The park nearly overflowed with very large families in the middle of various get-togethers, birthday parties, and picnics. I got out, leaned on the hood of my truck, and lit a fresh cigarette. Most of the folks were Hispanic, happy, and boisterous. I could have been standing in a village in any of the Latin countries I'd wandered through, but I wasn't. I was home, staring at the central gazebo that had changed my life. Memories of this place came flooding back, as if the levee had suddenly given way.

Down the street, Juan's house sat next door to the one Maria had grown up in—Maria, the girl I'd dated all through high school, the one who'd taken my virginity with relish and let loose feelings I'd never had before.

Sixteen years ago, I'd sat with Maria under that gazebo, my arms wrapped tight around her thin waist, and told her I was leaving. She didn't cry, just looked into my eyes and nodded. It was inevitable, she'd told me. She said I needed to escape, run away.

Is that what I'd been doing all this time?
Running away?
I crushed out my cigarette, got in the truck, and drove to Juan's.

I WAS SITTING IN HIS
backyard, in a flimsy white plastic chair, my chukkas propped up on a cooler, drinking a Bud Light, and trying to pretend I wasn't uncomfortable as hell.

“So, I can try to help, but like I said, we're out of the life now,” Juan said.

I took a sip of beer. “About this
we
—”

“Sorry you didn't know. We would have invited you, but no one knew where you were.”

I looked at the ground.

“Really,” he said. “You can't be
that
mad, right? I mean, you've been gone for almost . . . When
did
you leave?”

“A year after high school,” I said.

Juan shook his head. “Sixteen years, then. So, you gonna hit me or just drink all my beer?”

“You happy? Is
she
happy?” I asked.

“Of course, man. Especially now. Two little ones running around, her finally finishing nursing school. I just got a raise at the shop.”

“Then that's all that matters.” I reached into the cooler for another beer, popped the tab on another can of Bud. “I thought you guys only drank Coronas?”

“That horse piss? You probably assume we eat burritos three times a day, too.”

“You mean you
don't
?” I said.

Juan laughed. “Well, that's what we're having tonight.”

Maria came out then carrying paper plates loaded with food that smelled of cumin and pepper. Flies flitted around the burritos. I couldn't meet her gaze, stared at the top of
my beer can instead. She and Juan exchanged love sonnets in a fast Spanglish that I had a hard time following. I told her thanks, but she ignored me and walked back inside. My eyes followed her soft retreat, imagining a past that could have been. I took one bite, then finished the burrito in three more.

“I'll call my cousins,” Juan said. “My brothers, too. They still got a hand in all that. See what they can find out.”
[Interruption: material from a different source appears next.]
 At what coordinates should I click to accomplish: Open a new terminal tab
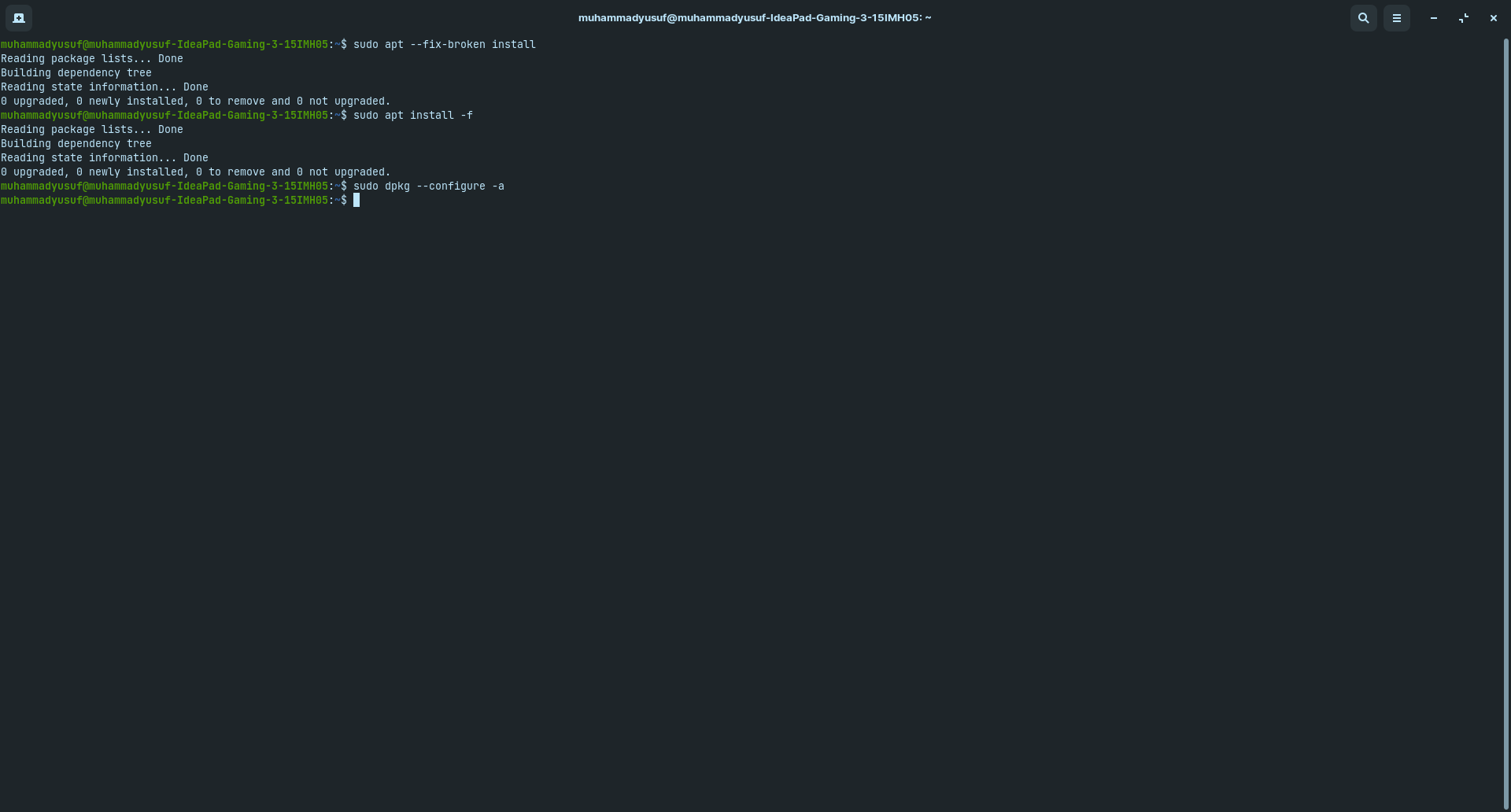pyautogui.click(x=19, y=17)
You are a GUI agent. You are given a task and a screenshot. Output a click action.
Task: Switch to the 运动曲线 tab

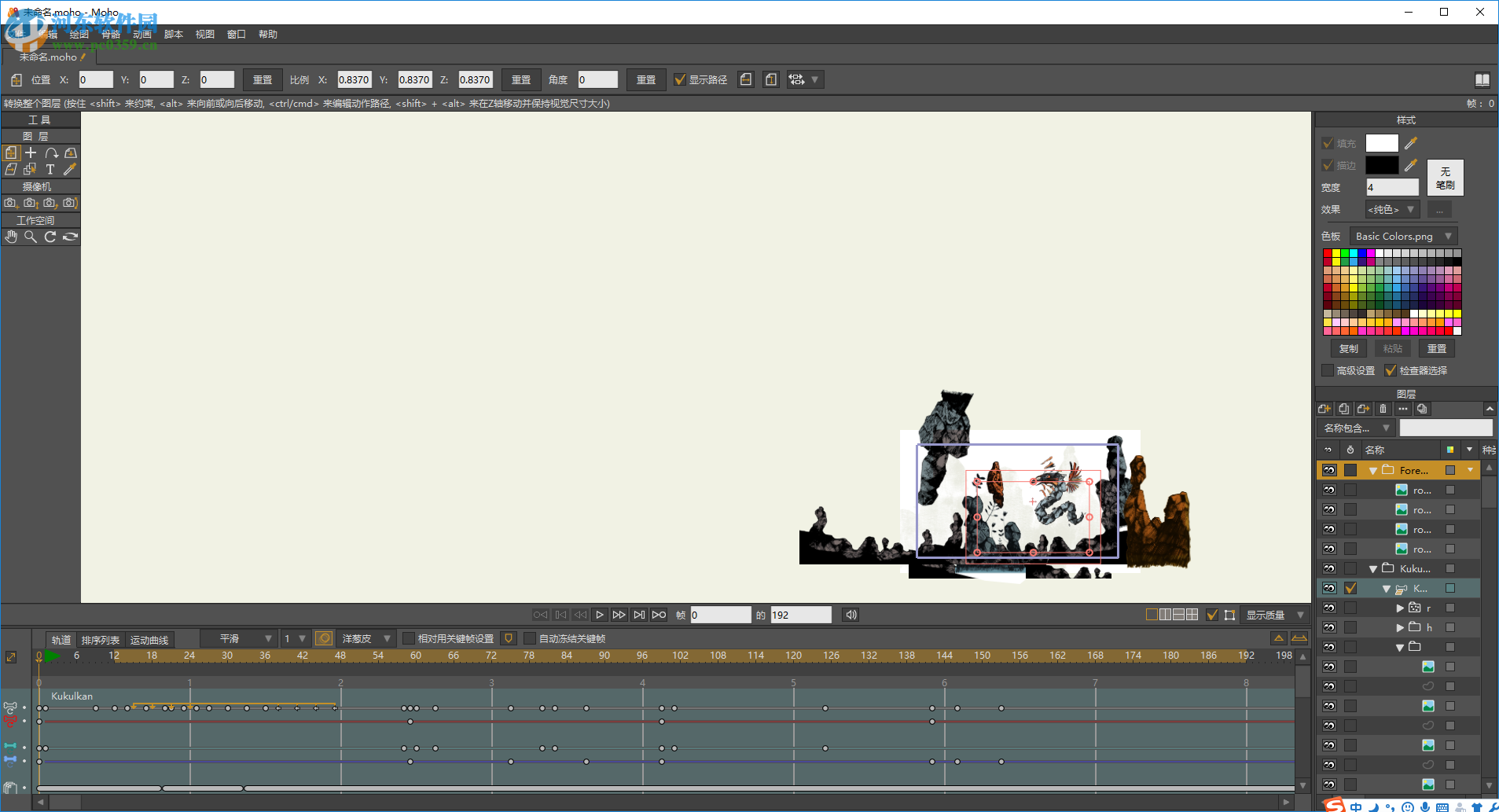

I nodded, not really paying attention. The house, the kids, the jobs. They were living the American dream, one I could have had if I'd stayed.

“So I'll call you,” Juan said.

“Sure,” I said, draining the dregs of my beer.

When I finished, I crushed the can, tossed it into a steel drum set out for that purpose, and stood. “Thanks, man. And, uh . . . tell Maria she's beautiful, okay?”